A 50 year old female patient with systemic sclerosis presented with a rapid increase of body weight (approximately 5 kg within 3 days) and abdominal circumference, diffuse abdominal pain, oedema of the lower extremities, dyspnoea, tachycardia, and low blood pressure (90/60 mm Hg). Because systemic sclerosis with pulmonary involvement had been diagnosed 1½ years previously, the patient received azathioprine (2 mg/kg) and prednisone (5 mg) daily. The patient tested positive for anti-PM/Scl (anti-exosomal) antibodies. Furthermore, protein C and S deficiency and occlusions of various finger arteries of the left hand were diagnosed. Therefore she has been treated with warfarin during the past 18 months and received intravenous iloprost intermittently. Treatment was tolerated without any side effects and 3 months before admission to the hospital clinical examination and laboratory measures were completely normal.

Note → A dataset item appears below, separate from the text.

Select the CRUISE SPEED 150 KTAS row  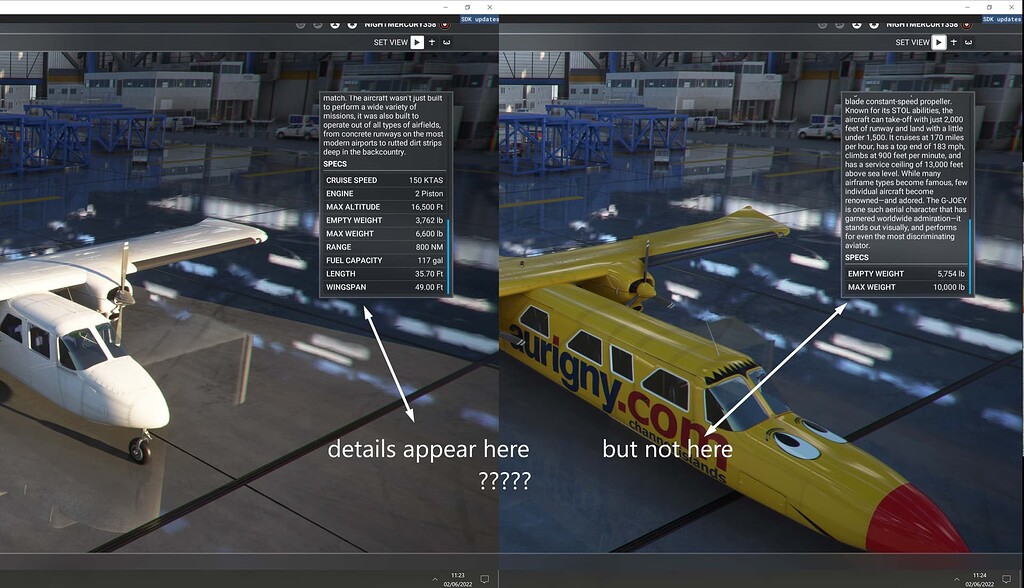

The laboratory tests at admission, however, disclosed a pancytopenia (leucocytes 2.04×109/l, platelets 44×109/l, erythrocytes 2.02×1012/l) increased γ-GT (90 U/l (normal <38)) and bilirubin (38 μmol/l (normal <18)), and signs of haemolysis with raised lactate dehydrogenase (323 U/l (normal <247)) and free haemoglobin. Liver function was only mildly impaired (antithrombin III 67% (normal 70–130), pseudocholinesterase normal, slightly reduced albumin). Serum transaminases were moderately raised. Of note, there were no signs of any previous hepatic disease in the patient’s history.

Ultrasound examination of the abdomen showed ascites; a thrombosis of the liver veins or portal vein was excluded. There were no characteristic signs of longstanding portal hypertension in the ultrasound examination (normal diameter of the portal vein and normal size of the spleen). However, ultrasonographic signs of liver steatosis were present. A computed tomographic scan of the abdomen showed fibrosis of the liver and a venous perfusion block.

Warfarin was replaced by heparin. Azathioprine was discontinued. After a mild diuretic treatment (40 mg furosemide and 25 mg spironolactone/day), ascites completely disappeared within 3 days. A slight increase of haemoglobin, leucocyte, and platelet count and decrease of lactate dehydrogenase occurred spontaneously at the end of the first week of observation, whereas the γ-GT remained constant.

After the recovery of platelet counts, bone marrow and liver were biopsied. The histology showed left shifted granulopoiesis and erythropoiesis as well as megablastoid transformed erythrocytes and disturbed megakaryopoiesis. This is in line with bone marrow damage related to drug toxicity with signs of beginning regeneration. The liver tissue was free of inflammation and showed non-continuous infiltrative fibrosis without bridges or remodelling of the liver tissue. Signs of a venous block without central venulitis or clots were reported (fig 1). Sinusoidal dilatation was the predominant pathological finding.

Figure 1

 van Gieson’s stained liver section. *Normal central venule; **sinusoidal dilatation with hyperaemia.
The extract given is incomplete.